● Fragmento del documento:

********************

Engrosando el memorial de agravios, los buses eran un punto de convergencia de varios oficios artesanales como la tapicería, la iluminación, el sonido y la decoración, que no se tuvieron en cuenta en la formalización del transporte público. Más allá del kitsch, ese estilo visual de los buses se había convertido en parte de la esencia cultural de Bogotá. César Lee Rivera, conductor y pintor, tenía un taller junto a su hermano donde hacía objetos decorativos y pintaba buses pero tuvo que cerrarlo: “la mercancía se dañó o hemos tenido que revenderla a camiones fuera de la ciudad. Perdimos cerca de 35 millones de pesos en inventario”, admite el bogotano.
Para él, un solo bus movía más de 80 familias pero la indiferencia del gobierno ante las personas que trabajaban en tapicería, montallantas, aseo, mecánica e incluso los que hacían los bombillos de los letreros, ha provocado que, a falta de empleo, encuentren en la delincuencia una fuente de supervivencia: “ver gente que uno conoció caer en el vicio, en el robo, fue muy tenaz”, confiesa César.
Tal vez lo más contradictorio de este tipo de reformas es la ceguera estatal para prever que ciertos sectores de la población se van a ver afectados, no hay espacios de encuentro de ellos con el Estado o una lectura comparada de las consecuencias de estas propuestas con las cifras del Departamento Administrativo Nacional de Estadística (DANE) sobre los empleos informales, actividad laboral de quienes trabajan y perciben ingresos al margen del control tributario del Estado y de las disposiciones legales en materia laboral.

********************

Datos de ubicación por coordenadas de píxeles
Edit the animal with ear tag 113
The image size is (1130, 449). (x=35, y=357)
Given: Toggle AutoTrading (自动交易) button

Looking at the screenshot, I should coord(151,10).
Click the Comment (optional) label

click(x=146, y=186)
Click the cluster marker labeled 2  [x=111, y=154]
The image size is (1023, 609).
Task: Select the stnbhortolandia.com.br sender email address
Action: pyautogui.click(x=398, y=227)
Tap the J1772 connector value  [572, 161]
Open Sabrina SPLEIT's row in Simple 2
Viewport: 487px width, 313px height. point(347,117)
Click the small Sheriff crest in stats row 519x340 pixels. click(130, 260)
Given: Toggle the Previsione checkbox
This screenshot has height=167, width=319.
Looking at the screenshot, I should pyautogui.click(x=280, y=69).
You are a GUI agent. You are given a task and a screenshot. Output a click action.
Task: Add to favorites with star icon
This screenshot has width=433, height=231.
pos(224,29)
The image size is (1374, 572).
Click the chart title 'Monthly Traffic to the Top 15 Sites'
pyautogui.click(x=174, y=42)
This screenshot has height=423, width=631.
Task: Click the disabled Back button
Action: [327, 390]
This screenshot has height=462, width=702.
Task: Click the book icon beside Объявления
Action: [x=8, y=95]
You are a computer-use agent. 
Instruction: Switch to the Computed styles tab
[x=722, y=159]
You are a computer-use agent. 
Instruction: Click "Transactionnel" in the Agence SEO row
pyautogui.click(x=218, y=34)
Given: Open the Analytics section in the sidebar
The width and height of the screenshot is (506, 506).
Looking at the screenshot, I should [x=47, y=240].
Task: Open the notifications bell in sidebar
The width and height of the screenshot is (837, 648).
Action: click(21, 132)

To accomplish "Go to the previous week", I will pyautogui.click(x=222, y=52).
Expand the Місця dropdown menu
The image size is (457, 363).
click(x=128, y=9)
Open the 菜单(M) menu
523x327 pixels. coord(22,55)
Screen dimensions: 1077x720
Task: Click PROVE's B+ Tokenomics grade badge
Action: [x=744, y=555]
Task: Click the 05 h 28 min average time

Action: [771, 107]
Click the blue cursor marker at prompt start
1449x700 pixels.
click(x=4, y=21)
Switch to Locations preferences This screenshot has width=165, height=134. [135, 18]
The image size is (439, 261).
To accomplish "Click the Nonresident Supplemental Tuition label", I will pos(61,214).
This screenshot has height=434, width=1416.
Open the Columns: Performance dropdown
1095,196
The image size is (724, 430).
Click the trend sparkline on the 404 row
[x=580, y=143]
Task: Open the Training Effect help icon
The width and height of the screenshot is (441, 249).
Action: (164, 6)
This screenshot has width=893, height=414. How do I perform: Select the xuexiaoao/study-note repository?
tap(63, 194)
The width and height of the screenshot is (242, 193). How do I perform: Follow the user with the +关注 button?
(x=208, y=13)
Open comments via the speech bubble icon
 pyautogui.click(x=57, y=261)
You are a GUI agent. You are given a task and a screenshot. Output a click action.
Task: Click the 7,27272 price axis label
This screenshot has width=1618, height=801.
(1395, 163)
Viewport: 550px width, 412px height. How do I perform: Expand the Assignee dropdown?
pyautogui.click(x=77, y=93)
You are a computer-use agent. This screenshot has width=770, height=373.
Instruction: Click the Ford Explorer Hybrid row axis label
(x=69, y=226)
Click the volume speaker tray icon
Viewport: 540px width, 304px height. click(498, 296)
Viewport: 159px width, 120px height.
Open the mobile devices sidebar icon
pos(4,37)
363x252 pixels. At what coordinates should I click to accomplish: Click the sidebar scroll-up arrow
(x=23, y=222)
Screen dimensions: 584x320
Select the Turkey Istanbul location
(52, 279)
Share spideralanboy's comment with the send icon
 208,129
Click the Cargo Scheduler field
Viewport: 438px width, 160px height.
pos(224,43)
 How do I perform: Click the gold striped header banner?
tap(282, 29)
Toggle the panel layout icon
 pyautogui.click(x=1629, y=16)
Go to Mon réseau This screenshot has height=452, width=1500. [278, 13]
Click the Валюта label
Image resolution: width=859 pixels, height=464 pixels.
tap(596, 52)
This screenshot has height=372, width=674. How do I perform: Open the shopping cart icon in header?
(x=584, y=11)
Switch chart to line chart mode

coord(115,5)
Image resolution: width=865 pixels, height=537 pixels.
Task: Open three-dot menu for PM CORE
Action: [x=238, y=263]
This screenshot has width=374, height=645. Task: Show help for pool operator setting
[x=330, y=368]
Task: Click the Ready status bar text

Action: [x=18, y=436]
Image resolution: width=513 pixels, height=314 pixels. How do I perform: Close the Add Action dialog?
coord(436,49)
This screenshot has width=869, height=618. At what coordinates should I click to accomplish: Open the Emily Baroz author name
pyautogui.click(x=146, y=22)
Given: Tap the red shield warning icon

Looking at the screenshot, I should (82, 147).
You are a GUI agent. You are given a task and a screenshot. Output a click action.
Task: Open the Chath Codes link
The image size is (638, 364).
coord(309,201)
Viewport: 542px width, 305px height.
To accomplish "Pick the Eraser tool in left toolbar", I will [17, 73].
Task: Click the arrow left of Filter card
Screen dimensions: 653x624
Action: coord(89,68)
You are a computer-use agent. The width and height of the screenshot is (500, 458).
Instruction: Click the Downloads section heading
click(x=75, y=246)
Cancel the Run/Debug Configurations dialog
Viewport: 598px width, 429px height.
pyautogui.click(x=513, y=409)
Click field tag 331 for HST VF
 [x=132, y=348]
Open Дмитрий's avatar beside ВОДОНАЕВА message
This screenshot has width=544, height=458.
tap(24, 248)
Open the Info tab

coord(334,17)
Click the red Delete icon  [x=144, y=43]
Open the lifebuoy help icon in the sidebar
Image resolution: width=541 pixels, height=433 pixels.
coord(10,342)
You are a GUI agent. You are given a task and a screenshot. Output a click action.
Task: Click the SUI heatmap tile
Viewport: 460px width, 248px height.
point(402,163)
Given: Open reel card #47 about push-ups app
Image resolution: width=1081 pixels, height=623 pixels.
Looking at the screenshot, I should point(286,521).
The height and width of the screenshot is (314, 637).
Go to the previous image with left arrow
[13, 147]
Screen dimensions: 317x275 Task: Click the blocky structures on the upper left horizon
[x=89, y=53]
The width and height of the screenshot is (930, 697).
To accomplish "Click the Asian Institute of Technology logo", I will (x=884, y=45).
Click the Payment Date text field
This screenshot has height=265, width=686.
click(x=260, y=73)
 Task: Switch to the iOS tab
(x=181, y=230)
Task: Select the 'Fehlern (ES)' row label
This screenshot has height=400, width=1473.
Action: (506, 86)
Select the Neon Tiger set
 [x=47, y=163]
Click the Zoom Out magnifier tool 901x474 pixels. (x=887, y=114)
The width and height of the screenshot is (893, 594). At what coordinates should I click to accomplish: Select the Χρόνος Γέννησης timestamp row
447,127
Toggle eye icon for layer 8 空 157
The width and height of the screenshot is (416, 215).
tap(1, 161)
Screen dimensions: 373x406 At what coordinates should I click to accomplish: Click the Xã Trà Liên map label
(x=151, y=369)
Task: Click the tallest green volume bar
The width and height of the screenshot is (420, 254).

********************

● Tareas a realizar:
**1.** Indica si cada afirmación coincide con el fragmento sobre los buses de Bogotá. Responde sí o no y cita las palabras exactas del fragmento que lo deciden. (a) César Lee Rivera tenía su taller él solo, sin nadie más. (b) En el taller se perdieron cerca de 35 millones de pesos en inventario. (c) Según César, un solo bus daba trabajo a menos de 50 familias.
**2.** Según el fragmento sobre los buses de Bogotá, ¿a qué dos oficios se dedicaba César Lee Rivera?
**3.** Reproduce tal cual el pasaje del fragmento sobre los buses de Bogotá que va desde "Engrosando el memorial" hasta "admite el bogotano.", ambos incluidos.

● Respuestas:
**1.**
(a) No: "tenía un taller junto a su hermano".
(b) Sí: "Perdimos cerca de 35 millones de pesos en inventario".
(c) No: "un solo bus movía más de 80 familias".

**2.** Era conductor y pintor.

**3.**
Engrosando el memorial de agravios, los buses eran un punto de convergencia de varios oficios artesanales como la tapicería, la iluminación, el sonido y la decoración, que no se tuvieron en cuenta en la formalización del transporte público. Más allá del kitsch, ese estilo visual de los buses se había convertido en parte de la esencia cultural de Bogotá. César Lee Rivera, conductor y pintor, tenía un taller junto a su hermano donde hacía objetos decorativos y pintaba buses pero tuvo que cerrarlo: “la mercancía se dañó o hemos tenido que revenderla a camiones fuera de la ciudad. Perdimos cerca de 35 millones de pesos en inventario”, admite el bogotano.